As of August 1st, travelers coming to Hawaii will be exempt from the state’s mandatory 14-day quarantine if they first get tested for COVID-19 and are negative for the virus.
Updated June 26, 2020, 10:44am.
Gov. David Ige made the announcement standing in the check-in lobby of the Daniel K. Inouye International Airport, declaring that Hawaii was ready to once again start safely accepting larger numbers of travelers.
“Beginning August 1st, travelers who have a valid, negative COVID-19 test prior to arriving, will not be subject to the mandatory 14-day quarantine,” Ige announced, flanked by cabinet officials and private sector leaders.
To qualify, the test will have to be administered within 72 hours of flying to Hawaii. Tests will not be available upon arrival in the islands and any traveler without a valid, negative test will still be subject to the quarantine.
Arrivals will go through temperature checks; anyone running a fever will be offered a COVID test. The final details are still being worked out with more specifics expected, but the concept is based on a plan that has been successfully implemented by the state of Alaska.
Lt. Gov. Josh Green, a medical doctor, noted that current measures like mask wearing and contact tracing will need to continue in conjunction with traveler tests.
“This is not a silver bullet,” Green cautioned. “But it is another part of the multi-layered system the Department of Health has come up with.”
Both Ige and Green say they are confident the local healthcare system has ample capacity to accommodate the increase in new cases expected as the economy reopens. Ige said the state had spent the past weeks building up capacity and was confident that the local healthcare system would not be overwhelmed.
That sentiment was confirmed by state Health Director Bruce Anderson, who has often been the target of criticism by those wanting a more rapid expansion of testing and contact tracing.
“Our state is currently only using about 25% of available capacity for COVID-19 because illness rates have been so low,” Anderson said. “This means we are prepared should we see a surge in cases or a large outbreak.”
He added that the Health Department now has a reserve force of 200 trained contact tracers ready to be activated, with 300 more in training at the University of Hawaii. Recent analysis by NPR estimated that Hawaii needed 33 contact tracers to safely respond to potential outbreaks
State Senate President Ron Kouchi of Kauai affirmed the state is ready and cited the response to a recent outbreak on his island.
“Within a matter of days, the contact tracing had been completed, almost 100 tests had been administered to close contacts,” Kouchi said. “I am thrilled to say as of today there have been no new positives.” He added that he hoped the example would inspire confidence that the government was ready for reopening tourism.
However, at least one potential problem still remains. There has long been a question of whether the state could legally roll out a pre-travel testing program. The emergency declaration establishing the quarantine is currently being challenged in court.
Attorney General Claire Connors maintains that the state is on solid legal footing.

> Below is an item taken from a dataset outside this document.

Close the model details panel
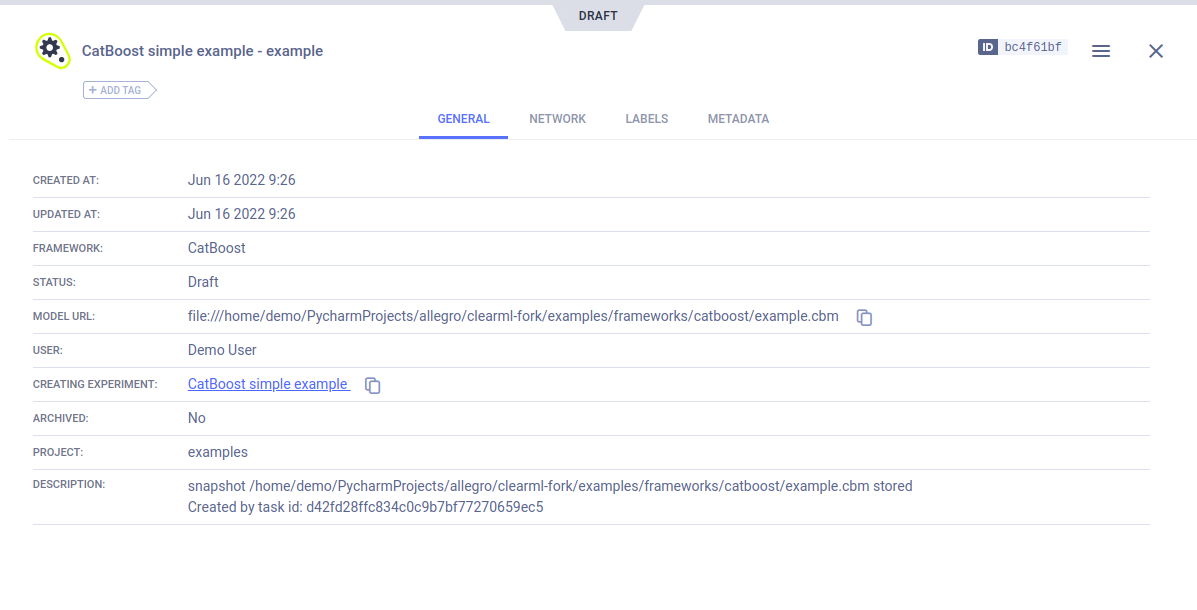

“There is nothing violative of anybody’s rights,” Connors noted. “This is, and has been, a set of policies that has consistently been applied to all travelers. We don’t believe we have violated any constitutional or other statues.”

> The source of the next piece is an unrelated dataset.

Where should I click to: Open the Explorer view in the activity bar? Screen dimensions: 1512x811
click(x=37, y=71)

However, that remains an open question. The conservative Center for American Liberty filed a lawsuit against Ige alleging the governor overstepped his authority in declaring the quarantine.

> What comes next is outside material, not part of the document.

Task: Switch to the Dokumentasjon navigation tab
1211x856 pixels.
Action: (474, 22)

The federal Department of Justice, via U.S. Attorney for the District of Hawaii Kenji Price, recently filed a brief supporting the legal challenge. Connors said she wished Price would have worked with her office to address potential concerns before joining the lawsuit, but the state was now prepared to meet the Justice Department in court.
On Wednesday night, the federal judge overseeing the case threw out Justice Department's Statement of Interest, saying the filing amounted to an improper attempt to influence a legal argument to which the federal government is not a party. The case, Carmichael v. Ige, will still proceed.
A separate challenge, For Our Rights et al v. Ige, will not proceed after the plaintiffs voluntarily withdrew their complaint.
In response to the developments, the state Attorney General's office said in a statement that the emergency Proclamations were properly and lawfully issued, and the Department of the Attorney General will continue to whole-heartedly defend them.
Correction: A previous version of this story misspelled Senate President Ron Kouchi's name.